The data from almost 100 hospitals and 19 specialties revealed that specialists continue to draw in the most hospital revenue for affiliated organizations. Average hospital revenue from affiliated specialist physicians reached almost $2.5 million in 2018, increasing by 52 percent from $1.6 million in 2016.

Researchers pointed out that the most recent finding is the highest average for specialists ever recorded in the seven years Merritt Hawkins has done the survey.

Four specialists drove the increase in average hospital revenue from employed physicians. Invasive cardiologists, neurosurgeons, orthopedic surgeons, and cardiovascular surgeons produced more than $3 million in net hospital revenue for their affiliated organizations in 2018, the survey found.

The newly-added specialist, cardiovascular surgeons, generated the greatest amount of hospital revenue with $3,697,916 per year, followed by invasive cardiologists with $3,484,375 per year, neurosurgeons with $3,437,500 per year and orthopedic surgeons with $3,286,764 per year.

Specialists have produced the highest hospital revenue in six of the seven years of the Physician Inpatient/Outpatient Revenue Survey. However, primary care physicians are not far behind their peers.

Overall, primary care physicians, which include those in family practice, general internal medicine, and pediatrics, generated over $2.1 million a year in hospital revenue for their affiliated organizations in 2018.

Average hospital revenue generated by primary care physicians also increased 52 percent compared to the 2016 report, which clocked $1.4 million in revenue for family medicine doctors, pediatricians, and general internists.

The most recent average is also the greatest amount ever recorded in the seven years the survey has been conducted, researchers noted.

“As these numbers indicate, physicians typically generate considerably more in ‘downstream revenue’ than they receive in the form of salaries or income guarantees. This is particularly true of primary care physicians,” researchers explained. “Though hospitals and other employers have been shown to lose money on physician salaries in some cases, they often recoup these loses from the downstream revenue physicians generate.”

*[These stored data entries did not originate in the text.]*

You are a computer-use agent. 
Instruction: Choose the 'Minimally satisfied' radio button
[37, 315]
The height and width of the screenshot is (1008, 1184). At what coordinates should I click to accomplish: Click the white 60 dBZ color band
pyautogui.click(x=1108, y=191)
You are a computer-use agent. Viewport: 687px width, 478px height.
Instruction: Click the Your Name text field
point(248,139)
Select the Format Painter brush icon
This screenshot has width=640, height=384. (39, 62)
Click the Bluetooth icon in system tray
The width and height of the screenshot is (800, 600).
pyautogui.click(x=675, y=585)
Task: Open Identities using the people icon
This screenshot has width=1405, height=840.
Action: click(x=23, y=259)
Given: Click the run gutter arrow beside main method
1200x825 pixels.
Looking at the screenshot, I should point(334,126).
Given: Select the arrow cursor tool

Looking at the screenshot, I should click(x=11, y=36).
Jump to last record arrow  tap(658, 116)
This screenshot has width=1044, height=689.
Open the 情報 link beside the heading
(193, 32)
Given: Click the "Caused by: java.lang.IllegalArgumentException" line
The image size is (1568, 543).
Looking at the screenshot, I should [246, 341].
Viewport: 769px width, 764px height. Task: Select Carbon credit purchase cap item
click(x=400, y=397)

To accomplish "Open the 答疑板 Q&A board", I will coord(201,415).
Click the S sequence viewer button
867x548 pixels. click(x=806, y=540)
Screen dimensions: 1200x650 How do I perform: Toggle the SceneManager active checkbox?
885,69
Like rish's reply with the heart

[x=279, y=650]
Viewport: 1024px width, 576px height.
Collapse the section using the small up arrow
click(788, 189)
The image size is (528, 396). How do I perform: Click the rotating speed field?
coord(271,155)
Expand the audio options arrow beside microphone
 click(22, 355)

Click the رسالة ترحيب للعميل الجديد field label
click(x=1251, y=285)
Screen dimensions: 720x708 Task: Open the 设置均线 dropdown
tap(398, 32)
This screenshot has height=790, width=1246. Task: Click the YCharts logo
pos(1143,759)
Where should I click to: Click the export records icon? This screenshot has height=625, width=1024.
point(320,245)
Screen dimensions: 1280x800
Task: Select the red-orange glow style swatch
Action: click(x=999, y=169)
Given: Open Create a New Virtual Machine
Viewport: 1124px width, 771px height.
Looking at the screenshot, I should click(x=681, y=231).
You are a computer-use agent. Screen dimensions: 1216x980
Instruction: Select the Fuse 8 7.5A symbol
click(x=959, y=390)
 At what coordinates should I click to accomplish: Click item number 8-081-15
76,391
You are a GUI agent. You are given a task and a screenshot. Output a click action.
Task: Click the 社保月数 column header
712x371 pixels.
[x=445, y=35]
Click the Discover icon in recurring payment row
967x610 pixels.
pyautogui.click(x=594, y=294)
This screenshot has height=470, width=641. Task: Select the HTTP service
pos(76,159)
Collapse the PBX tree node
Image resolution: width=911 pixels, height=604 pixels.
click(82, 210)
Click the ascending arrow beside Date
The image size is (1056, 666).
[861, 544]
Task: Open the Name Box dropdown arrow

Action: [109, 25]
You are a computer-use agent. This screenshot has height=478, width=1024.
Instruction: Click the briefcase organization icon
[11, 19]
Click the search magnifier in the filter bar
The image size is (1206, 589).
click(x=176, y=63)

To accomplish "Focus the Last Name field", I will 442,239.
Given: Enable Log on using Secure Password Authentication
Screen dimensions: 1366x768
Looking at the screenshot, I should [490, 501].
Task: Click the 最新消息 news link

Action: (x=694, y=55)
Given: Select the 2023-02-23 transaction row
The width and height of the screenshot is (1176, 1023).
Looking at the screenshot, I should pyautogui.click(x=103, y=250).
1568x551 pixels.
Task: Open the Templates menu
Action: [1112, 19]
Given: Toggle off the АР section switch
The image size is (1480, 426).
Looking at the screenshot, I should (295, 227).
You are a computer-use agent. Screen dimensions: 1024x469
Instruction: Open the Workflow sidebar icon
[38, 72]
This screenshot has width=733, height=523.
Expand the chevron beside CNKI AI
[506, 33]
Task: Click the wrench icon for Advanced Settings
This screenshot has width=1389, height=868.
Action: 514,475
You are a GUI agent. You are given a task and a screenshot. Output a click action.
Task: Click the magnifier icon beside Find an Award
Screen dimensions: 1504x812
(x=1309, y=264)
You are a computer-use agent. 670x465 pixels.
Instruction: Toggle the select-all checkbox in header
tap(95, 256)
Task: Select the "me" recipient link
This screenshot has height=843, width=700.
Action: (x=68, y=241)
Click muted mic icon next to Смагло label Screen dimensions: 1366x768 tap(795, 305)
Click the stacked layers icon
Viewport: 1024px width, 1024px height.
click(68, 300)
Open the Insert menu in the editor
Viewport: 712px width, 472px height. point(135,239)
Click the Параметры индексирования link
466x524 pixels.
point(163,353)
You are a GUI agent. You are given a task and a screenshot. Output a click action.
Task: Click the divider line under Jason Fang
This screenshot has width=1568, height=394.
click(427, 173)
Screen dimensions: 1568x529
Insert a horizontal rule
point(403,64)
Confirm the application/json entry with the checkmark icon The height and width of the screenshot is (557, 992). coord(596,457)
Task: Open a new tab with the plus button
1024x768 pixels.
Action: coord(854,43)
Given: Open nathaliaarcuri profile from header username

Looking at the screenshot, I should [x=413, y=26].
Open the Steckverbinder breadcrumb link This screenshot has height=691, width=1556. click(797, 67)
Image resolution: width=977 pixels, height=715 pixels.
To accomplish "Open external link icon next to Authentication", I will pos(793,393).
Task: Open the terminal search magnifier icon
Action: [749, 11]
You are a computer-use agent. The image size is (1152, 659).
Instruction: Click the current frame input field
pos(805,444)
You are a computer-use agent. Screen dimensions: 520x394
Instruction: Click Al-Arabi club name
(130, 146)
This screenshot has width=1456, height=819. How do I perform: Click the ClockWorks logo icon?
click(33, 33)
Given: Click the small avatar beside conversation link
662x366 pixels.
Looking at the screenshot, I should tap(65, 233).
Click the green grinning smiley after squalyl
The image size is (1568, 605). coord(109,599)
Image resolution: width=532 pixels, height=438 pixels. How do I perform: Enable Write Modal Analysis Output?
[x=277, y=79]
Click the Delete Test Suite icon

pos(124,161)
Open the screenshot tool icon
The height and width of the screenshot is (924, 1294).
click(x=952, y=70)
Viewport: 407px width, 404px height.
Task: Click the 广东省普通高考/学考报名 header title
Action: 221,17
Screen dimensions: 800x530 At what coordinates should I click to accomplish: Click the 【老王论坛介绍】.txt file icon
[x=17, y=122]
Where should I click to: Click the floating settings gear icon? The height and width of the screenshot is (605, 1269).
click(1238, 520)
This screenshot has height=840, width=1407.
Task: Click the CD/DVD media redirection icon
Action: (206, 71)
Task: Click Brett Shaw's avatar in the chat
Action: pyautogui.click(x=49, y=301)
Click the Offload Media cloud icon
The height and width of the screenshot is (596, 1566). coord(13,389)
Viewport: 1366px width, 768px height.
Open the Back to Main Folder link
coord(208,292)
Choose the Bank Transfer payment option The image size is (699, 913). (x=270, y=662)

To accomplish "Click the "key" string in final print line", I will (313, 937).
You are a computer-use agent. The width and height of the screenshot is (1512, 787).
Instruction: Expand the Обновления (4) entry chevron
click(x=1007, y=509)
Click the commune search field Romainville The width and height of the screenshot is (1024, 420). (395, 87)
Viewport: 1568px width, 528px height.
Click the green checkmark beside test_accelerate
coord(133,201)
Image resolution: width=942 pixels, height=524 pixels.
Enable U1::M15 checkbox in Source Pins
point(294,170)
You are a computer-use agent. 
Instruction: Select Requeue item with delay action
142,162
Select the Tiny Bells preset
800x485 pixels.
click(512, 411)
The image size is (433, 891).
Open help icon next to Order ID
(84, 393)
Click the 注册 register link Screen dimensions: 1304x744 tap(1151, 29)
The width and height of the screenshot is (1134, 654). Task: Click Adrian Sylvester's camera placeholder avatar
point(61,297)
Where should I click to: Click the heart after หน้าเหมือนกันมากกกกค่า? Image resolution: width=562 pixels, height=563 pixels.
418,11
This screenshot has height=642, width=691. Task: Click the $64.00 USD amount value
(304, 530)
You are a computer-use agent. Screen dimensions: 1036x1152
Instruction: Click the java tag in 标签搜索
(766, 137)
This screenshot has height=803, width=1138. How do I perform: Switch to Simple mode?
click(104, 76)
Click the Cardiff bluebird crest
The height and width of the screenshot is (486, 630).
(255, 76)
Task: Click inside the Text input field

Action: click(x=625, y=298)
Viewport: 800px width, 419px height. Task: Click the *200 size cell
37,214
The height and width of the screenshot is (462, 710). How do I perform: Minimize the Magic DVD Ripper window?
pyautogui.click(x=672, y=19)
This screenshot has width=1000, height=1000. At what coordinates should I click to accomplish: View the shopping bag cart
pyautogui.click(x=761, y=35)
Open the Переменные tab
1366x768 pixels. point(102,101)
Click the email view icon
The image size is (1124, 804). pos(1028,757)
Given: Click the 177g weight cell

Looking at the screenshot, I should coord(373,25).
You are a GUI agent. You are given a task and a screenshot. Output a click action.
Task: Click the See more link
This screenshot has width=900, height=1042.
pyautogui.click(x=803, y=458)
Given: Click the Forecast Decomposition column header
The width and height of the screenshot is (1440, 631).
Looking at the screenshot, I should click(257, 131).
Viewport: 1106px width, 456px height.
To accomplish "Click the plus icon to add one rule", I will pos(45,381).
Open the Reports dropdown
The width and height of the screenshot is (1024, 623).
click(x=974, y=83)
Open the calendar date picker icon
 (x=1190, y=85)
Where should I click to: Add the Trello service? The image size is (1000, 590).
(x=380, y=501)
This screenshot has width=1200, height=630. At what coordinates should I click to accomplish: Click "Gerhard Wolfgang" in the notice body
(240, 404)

Hospitals and health systems are acquiring or adding primary care practices to their organization as they engage in more value-based and population health arrangements. Accountable care organizations (ACOs) and other value-based models require a large primary care base to manage the care of large patient populations under global budget payments tied to value and/or quality.

“Employed primary care physicians may be more likely to direct tests, therapies and other services ‘in-house’ to their hospital or hospital system employer, rather than to outside resources such as radiology groups or labs, which may have been their pattern when they were in independent practice,” the report stated.

“They also may direct more hospital admissions to the hospital or system that employs them than they might if in independent practice and hence generate more revenue for their affiliated hospitals. Though this behavior pattern was not apparent in the 2016 survey, it may be one reason for the high revenue figures generated by primary care physicians in the 2019 survey.”

However, value-based care models have yet to “inhibit the revenue generating power of physician specialists,” the report stated.

A value-based healthcare system emphasizes preventative care and promotes population health management, researchers explained. Therefore, a value-based system would limit the use of services performed by specialists, like invasive procedure, because fewer patients would develop the conditions that require the services.

“These results suggest that value-based delivery models have not reduced the volume and/or the cost of physician specialty care, and that such efforts may be trumped by both the continued prevalence of fee-for-service payment models and, in particular, by increased utilization of physician services driven by population aging,” the report stated.